Retirement can be a daunting challenge for many people both young and old alike. When people are just starting their working careers, saving for a retirement that maybe 40 years away is the least of their worries. When you are in your mid-20’s you just got out of college and are worried about how you are going to pay your student loans much less save for something so far away. Then in your 30’s and 40’s you are worried about buying a house and paying for your children’s expenses. And finally in your 50’s and 60’s you are finishing paying for college for your children and maintaining the house you bought earlier that now needs possible major repairs. But no matter where you are in your life it is never too late to invest in your retirement future. And in many cases if you start early you do not have to save large sums of money. For assistance in saving for retirement seek out a Registered Financial Counselor or RFC to assist you in this endeavor.

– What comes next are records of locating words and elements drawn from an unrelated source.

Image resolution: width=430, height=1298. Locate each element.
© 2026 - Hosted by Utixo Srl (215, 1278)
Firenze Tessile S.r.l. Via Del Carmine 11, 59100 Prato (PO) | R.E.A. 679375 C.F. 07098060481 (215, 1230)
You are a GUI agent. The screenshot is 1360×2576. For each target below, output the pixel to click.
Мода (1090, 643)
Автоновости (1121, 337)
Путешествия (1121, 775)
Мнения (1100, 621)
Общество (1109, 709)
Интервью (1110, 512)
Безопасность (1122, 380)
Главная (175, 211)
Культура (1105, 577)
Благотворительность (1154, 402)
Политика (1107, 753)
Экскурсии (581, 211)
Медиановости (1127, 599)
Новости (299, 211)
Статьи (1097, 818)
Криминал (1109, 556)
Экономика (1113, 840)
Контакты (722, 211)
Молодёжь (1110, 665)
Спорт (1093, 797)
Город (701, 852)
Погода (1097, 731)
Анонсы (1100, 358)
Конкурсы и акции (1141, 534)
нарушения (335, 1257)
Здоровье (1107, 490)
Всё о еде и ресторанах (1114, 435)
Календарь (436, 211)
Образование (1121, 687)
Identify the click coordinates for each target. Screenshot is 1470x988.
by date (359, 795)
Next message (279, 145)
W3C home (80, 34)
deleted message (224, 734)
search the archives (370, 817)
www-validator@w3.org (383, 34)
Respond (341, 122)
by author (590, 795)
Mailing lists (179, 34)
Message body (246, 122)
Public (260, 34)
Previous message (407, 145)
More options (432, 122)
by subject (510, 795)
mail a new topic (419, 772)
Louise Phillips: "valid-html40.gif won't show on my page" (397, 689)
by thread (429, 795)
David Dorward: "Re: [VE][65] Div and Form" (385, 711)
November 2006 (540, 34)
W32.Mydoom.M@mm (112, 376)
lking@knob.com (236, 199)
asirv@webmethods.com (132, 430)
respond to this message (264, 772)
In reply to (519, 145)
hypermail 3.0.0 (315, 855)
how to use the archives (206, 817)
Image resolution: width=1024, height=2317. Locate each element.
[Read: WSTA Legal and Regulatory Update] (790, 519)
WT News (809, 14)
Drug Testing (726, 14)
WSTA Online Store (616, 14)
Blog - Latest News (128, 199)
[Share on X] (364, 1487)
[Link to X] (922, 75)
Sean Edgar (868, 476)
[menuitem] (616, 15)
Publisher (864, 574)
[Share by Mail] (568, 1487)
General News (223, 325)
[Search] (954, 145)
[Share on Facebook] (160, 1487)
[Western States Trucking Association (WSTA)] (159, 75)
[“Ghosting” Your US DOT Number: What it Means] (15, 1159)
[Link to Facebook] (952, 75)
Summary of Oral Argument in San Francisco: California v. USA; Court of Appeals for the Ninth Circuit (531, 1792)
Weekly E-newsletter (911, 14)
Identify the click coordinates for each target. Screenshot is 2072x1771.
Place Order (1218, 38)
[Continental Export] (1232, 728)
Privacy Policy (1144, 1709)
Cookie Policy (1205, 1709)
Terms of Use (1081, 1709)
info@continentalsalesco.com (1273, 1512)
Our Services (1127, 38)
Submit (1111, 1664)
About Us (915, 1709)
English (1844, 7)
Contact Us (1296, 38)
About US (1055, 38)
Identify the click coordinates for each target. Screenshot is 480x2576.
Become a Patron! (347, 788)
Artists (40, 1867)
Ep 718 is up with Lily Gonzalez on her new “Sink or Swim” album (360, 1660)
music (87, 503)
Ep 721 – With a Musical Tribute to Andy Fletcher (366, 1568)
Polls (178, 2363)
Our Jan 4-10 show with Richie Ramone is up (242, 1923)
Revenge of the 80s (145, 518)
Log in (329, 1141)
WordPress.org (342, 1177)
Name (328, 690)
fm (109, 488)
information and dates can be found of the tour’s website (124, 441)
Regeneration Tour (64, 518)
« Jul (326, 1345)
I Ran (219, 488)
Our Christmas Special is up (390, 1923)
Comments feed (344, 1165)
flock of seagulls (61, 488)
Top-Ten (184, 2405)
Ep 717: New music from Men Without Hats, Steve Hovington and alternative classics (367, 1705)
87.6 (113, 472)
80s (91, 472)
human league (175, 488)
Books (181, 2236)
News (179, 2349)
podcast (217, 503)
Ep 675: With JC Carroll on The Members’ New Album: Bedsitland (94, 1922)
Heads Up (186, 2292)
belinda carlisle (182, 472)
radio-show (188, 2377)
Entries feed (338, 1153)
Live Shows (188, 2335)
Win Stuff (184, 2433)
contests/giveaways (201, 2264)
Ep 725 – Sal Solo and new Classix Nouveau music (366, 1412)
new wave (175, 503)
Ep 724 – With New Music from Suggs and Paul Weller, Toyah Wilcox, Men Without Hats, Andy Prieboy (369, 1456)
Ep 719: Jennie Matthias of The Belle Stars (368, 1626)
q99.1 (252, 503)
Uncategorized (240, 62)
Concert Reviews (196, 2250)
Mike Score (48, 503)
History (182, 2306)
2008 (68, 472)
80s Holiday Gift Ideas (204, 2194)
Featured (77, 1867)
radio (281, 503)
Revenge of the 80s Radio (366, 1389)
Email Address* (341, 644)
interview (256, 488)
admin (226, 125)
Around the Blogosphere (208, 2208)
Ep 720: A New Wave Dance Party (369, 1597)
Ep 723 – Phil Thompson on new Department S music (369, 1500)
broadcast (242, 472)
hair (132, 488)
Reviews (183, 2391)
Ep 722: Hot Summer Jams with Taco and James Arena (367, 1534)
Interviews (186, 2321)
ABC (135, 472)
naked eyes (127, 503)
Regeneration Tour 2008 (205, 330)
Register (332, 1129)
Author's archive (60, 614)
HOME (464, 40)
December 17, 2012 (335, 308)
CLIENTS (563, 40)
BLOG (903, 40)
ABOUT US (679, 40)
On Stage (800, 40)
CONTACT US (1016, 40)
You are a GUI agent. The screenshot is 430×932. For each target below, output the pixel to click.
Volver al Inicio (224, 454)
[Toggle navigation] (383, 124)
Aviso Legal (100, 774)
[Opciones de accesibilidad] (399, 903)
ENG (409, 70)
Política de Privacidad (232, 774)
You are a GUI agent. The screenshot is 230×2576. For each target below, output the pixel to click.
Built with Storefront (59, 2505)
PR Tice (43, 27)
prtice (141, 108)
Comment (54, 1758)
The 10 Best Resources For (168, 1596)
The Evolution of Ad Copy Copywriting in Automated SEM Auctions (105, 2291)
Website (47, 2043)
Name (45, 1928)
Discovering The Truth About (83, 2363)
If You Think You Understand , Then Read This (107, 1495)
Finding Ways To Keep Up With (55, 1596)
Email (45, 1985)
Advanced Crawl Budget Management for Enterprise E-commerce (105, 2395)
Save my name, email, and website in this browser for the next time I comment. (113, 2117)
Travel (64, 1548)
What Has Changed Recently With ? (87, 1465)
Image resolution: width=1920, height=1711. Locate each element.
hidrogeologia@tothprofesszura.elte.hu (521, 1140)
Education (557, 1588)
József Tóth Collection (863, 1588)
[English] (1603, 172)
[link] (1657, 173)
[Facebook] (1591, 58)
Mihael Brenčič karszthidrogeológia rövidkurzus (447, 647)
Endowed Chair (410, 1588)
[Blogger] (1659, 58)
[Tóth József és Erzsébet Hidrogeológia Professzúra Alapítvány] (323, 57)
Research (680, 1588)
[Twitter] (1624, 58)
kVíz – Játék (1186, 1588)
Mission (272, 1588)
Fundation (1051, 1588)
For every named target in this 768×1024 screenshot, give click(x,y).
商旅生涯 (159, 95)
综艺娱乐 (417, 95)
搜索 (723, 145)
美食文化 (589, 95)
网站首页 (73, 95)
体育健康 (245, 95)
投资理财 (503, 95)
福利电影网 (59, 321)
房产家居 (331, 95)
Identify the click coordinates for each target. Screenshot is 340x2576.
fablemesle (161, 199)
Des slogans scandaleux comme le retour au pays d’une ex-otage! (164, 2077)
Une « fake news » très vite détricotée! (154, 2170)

Start before it is too late to make huge differences
The sooner you can start saving, the better off you will be, no matter what or how you approach this situation later in life. Why? Simple, compounding works in your favor and is a true wonder of the financial world. Compounding is when you invest a set amount of money into an account, and that money earns interest then that will be added to your principal and earn even more money, and it will continue to grow over the years. And the longer you allow the funds to grow the more you will end up saving. Sometimes, with little outlay of principal compared to what your account may end up within decades.
Yes, the government allows individuals over the age of 50 to save extra catch up contributions in your Individual Retirement Accounts and workplace 401(k) accounts, but by waiting you are only hurting yourself by not allowing for your money to take full advantage of the compounding effect. So start early in your working career by setting aside something on an automatic basis that will earn you modest returns for decades to come.
By the numbers
Let us examine some key ages that you could start saving $300 a month until you reach the age of 67, full retirement age for most Generation X and later generations. In this exercise, we will assume the monthly contribution will make a modest 7% return, which is an achievable goal, to say the least. For more information see the table below:
Age | Contribution | Value at 67 | Invested | Profit |
25 | $ 300.00 | $918,439 | $ 151,200 | $767,239 |
35 | $ 300.00 | $431,023 | $ 115,200 | $315,823 |
45 | $ 300.00 | $188,487 | $ 79,200 | $109,287 |
55 | $ 300.00 | $67,802 | $ 43,200 | $24,602 |
As you can see, if you start at age 25 and set aside $300 a month until age 67 you will have saved $151,200 and have gains of $767,239 for a total of just under a million dollars at your full retirement ago. Now imagine you had an IRA and saved the maximum $6,000 a year for 42 years instead of $3,600. You would have a nice nest egg at age 67 in that case. In face about $1,384,000 to retire with.
The power of compounding
Now you can see that the power of compounding over the decades can be a very powerful tool in your goal to retire comfortably or work well into your golden years. By waiting you are depriving yourself of some serious gains that all you have to do to obtain is sit back and let your money work for you while you are living your everyday life.
Do not delay investing in your future and get started today by investing in yourself first and foremost. There will be some version of Social Security when you retire, but it may not be what people are collecting today. Plan for and prepare to fund your retirement and seek out the assistance of a Registered Financial Consultant to help you prepare for and plan for your retirement.